When we add the Chrome extension path
We reach for the bundled MV3 extension when tasks involve chrome://extensions, unpacked extension reload workflows, or DOM-level probes that pair with a localhost HTTP bridge. Separately, vcc chrome-diff compares visible innerText line deltas between ticks for cheap “did the copy change?” polling; we still run discover or read-page when we need indices for clicks. We do not treat line diff as a substitute for structured discovery.

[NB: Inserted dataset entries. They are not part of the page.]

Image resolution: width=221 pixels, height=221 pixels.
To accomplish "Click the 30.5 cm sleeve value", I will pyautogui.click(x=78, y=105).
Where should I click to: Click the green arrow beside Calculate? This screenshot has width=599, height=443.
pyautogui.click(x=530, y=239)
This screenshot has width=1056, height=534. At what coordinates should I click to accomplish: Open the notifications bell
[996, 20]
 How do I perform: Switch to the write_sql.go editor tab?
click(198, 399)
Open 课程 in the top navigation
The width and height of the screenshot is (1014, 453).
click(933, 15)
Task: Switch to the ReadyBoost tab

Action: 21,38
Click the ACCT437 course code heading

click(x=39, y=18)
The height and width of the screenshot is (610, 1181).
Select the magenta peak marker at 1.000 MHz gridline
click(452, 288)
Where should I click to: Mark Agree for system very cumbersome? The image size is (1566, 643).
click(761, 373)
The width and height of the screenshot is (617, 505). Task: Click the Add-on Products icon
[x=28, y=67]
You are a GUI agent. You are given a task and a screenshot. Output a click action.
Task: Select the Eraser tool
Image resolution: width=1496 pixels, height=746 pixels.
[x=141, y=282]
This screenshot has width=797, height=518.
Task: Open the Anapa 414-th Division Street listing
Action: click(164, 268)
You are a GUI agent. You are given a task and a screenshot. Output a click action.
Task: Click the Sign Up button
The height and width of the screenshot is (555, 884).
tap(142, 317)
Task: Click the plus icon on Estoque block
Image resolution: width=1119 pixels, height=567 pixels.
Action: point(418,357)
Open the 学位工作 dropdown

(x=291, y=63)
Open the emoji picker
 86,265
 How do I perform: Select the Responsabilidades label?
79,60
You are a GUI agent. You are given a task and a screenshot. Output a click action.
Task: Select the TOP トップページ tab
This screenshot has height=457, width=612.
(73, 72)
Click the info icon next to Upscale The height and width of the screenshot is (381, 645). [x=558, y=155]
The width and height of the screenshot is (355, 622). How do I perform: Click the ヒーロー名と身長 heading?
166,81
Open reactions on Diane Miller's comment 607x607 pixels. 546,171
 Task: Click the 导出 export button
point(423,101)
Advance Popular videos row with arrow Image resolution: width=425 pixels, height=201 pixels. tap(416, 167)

Site-specific examples in practice
Our draft sequences include navigation patterns for cloud dashboards, DNS and email routing panels, and analytics measurement setup. The filenames encode browser and intent—for example Chrome versus Safari variants when account switching or profile behavior differs. Sequences are versioned as JSON so we can diff them when a vendor moves a button label or adds a consent interstitial.
Multisurface coordination
Real operations often combine IDE terminals, browsers, and native dialogs. VCC supports native menu paths and file-picker dialogs for upload flows. Those steps are inherently sequential and human-visible; we document them beside browser steps so agents do not assume every control lives in the page AX tree.
Failure modes we plan for
TLS interstitials, consent banners, and account-picker modals appear as separate layers of state. Our sequences include recovery branches where we dismiss known interstitials or re-run account-switch steps. If a sequence is stale, the first symptom is usually drift in window_ref or failed wait targets; we fix the JSON and re-run rather than improvising one-off shell hacks in production.
Limitations
Vendor UIs change without notice. Automated peer review should treat these flows as operational documentation tied to a repository revision, not universal guarantees for every tenant configuration.